## 作業内容
以下の項目から、「resolution」という語を含む行をすべて抜き出し、そのまま書き写してください。
+ + + + + + +
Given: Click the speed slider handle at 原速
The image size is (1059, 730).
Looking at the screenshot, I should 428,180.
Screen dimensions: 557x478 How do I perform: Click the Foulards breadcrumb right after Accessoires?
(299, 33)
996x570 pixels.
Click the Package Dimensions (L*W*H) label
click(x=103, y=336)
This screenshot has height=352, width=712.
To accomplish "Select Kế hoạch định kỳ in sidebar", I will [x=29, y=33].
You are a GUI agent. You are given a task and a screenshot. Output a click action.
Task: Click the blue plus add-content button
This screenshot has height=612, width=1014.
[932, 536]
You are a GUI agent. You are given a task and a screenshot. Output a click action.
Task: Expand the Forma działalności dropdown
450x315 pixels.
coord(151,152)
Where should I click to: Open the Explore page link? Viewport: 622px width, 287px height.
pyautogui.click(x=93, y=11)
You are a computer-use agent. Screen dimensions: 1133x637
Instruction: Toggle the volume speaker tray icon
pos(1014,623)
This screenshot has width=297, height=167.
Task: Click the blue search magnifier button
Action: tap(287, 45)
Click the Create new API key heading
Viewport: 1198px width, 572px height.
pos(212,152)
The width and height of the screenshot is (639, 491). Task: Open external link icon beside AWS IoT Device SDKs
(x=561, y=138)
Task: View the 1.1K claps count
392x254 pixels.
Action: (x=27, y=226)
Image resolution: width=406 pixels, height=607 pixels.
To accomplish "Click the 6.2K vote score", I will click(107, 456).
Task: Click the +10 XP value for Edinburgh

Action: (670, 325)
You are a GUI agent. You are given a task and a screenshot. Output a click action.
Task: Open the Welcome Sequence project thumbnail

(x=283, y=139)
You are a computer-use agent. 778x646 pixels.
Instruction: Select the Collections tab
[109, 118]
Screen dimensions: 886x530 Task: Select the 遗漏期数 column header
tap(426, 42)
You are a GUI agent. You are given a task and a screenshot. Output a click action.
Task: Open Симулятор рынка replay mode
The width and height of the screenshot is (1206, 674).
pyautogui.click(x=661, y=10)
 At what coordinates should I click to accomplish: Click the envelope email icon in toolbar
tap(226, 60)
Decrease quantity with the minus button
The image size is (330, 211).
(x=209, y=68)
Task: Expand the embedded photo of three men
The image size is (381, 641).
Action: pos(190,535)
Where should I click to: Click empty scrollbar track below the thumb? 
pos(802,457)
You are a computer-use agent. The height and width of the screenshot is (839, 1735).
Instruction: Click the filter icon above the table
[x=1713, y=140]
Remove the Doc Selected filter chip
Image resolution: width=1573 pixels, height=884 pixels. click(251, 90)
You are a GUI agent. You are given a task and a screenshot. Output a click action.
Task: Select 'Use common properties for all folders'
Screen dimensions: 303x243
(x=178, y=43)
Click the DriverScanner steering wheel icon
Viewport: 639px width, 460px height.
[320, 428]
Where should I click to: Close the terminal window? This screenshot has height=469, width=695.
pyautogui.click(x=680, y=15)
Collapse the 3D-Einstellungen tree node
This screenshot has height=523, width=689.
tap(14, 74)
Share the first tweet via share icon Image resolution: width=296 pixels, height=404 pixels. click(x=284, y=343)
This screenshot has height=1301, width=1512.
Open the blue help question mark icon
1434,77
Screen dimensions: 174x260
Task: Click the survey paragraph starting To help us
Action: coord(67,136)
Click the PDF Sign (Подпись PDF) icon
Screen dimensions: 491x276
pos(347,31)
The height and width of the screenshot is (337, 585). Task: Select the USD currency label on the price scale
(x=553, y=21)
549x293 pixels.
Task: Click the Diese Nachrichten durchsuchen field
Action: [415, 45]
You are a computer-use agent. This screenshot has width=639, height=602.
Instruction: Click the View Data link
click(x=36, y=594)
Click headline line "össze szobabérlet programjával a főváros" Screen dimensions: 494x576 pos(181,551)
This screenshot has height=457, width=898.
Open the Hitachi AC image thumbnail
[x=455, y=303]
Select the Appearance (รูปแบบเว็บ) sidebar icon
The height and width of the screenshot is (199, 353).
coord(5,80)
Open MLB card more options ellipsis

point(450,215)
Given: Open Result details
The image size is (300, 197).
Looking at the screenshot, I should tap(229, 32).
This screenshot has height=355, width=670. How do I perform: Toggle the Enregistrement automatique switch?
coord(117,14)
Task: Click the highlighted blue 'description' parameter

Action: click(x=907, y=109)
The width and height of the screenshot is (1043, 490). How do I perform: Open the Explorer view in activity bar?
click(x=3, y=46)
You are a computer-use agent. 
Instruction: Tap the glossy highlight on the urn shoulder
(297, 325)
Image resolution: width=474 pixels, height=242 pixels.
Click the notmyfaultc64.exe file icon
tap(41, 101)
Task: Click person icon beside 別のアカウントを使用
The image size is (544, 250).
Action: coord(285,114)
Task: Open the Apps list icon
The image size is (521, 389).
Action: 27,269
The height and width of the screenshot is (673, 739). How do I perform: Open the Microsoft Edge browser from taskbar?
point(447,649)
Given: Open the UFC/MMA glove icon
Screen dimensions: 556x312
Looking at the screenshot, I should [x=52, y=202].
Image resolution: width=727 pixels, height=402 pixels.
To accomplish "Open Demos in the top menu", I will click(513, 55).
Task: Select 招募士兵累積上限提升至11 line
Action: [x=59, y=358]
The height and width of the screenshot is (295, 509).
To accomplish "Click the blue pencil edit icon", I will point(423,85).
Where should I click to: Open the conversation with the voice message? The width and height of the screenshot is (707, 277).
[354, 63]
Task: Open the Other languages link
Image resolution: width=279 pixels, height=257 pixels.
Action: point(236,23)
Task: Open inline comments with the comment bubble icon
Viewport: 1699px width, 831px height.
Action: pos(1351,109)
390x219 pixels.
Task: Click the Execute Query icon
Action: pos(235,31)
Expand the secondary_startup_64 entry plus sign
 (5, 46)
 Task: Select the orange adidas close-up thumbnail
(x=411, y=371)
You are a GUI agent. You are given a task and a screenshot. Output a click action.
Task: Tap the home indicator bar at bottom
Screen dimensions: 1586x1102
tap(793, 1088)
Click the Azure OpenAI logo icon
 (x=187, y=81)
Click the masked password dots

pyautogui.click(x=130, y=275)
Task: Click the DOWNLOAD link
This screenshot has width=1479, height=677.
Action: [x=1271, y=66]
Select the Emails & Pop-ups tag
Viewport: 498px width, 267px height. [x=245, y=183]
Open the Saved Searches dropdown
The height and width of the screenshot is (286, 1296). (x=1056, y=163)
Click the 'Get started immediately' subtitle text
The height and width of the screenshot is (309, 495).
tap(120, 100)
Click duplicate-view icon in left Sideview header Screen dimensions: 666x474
+ + + + + + +
## 作業結果
Image resolution: width=406 pixels, height=607 pixels.
Image resolution: width=1573 pixels, height=884 pixels. click(251, 90)
Share the first tweet via share icon Image resolution: width=296 pixels, height=404 pixels. click(x=284, y=343)
Image resolution: width=474 pixels, height=242 pixels.
Image resolution: width=727 pixels, height=402 pixels.
Image resolution: width=279 pixels, height=257 pixels.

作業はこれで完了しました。